The province of Epirus (Latin: Provincia Epiri, Ancient Greek: Ἐπαρχία Ἠπείρου, romanizedEparkhía Ēpeírou) was a province of the Roman Empire, covering the region of Ancient Epirus. Rome first annexed the region in 167 BC, in the aftermath of the Third Macedonian War, and initially put the region in the larger Roman province of Macedonia, which at the time covered the whole of the Hellenistic world in mainland Europe. In 27 BC, Epirus and Achaea were separated from Macedonia and grouped into the senatorial province of Achaea, with the exception of its northernmost part, which remained part of the province of Macedonia.[1] Under Emperor Trajan, sometime between 103 and 114 AD, Epirus became a separate province, under a procurator Augusti. The new province extended from the Gulf of Aulon (Vlorë) and the Acroceraunian Mountains in the north to the lower course of the Acheloos River in the south, and included the northern Ionian Islands of Corfu, Lefkada, Ithaca, Cephallonia, and Zakynthos.[1]

History[edit]

Rome had maintained a military presence in Epirus since the First Macedonian War, when it used Epirus as an entry-point for Roman troops in Greece. Rome would continue to use Epirus as a gateway for its troops in the Second and Third Macedonian Wars. During the third war, the hitherto neutral Epirote League split, with the Molossians siding with the Macedonians and the Chaonians and Thesprotians supporting the Romans.[2] The war ended disastrously for Epirus - 150,000 Molossians were enslaved and the region fell to Rome.

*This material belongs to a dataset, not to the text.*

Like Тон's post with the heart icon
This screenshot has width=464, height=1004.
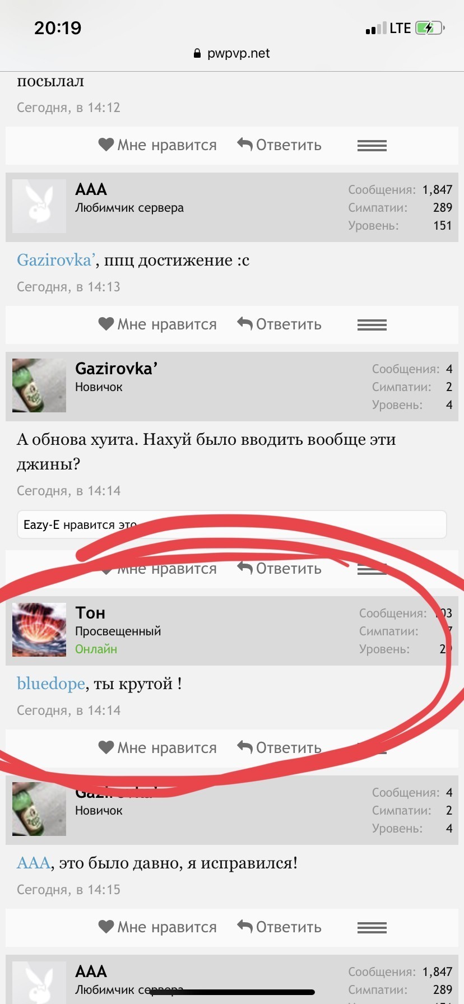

The status of the region between 167 and 146 BC is unclear, but in 146 BC, it was grouped in the larger Roman province of Macedonia. During Caesar's Civil War, Julius Caesar used Bouthroton as a naval base, and later drew up plans for a colony there for his civil war veterans shortly before his death. Augustus later took up these plans and made the city a colony for his own veterans, after his victory over Mark Antony in the final Roman civil war.[3] New residents expanded the city and the construction included an aqueduct, a Roman bath, houses, a forum complex and a nymphaeum. During this period, the size of the town was doubled.[4] A number of new structures were built next to the existing ones, especially around the theatre and the temple of Asklepios.[5]

Augustus also separated Epirus and Achaea from Macedonia in 27 BC, but it remained part of the province of Achaea until sometime between 104 and 117 AD, when Trajan made it a province in its own right.[1]

Epirus Vetus and Epirus Nova[edit]

The Roman provinces of Epirus Vetus and Epirus Nova in relation to modern borders.

Sometime during the provincial reorganization by Diocletian (r. 284–305), the western portion of the province of Macedonia along the Adriatic coast was split off into the province of New Epirus (Latin: Epirus Nova). Although this territory was not traditionally part of Epirus proper as defined by the ancient geographers, and was historically inhabited predominantly by Illyrian tribes, the name reflects the fact that under Roman rule, the area had been subject to increasing Hellenization and settlement by Epirote tribes from the south.[1] The rest of Epirus now became Old Epirus (Ancient Greek: Παλαιὰ Ἤπειρος, or Latin: Epirus Vetus).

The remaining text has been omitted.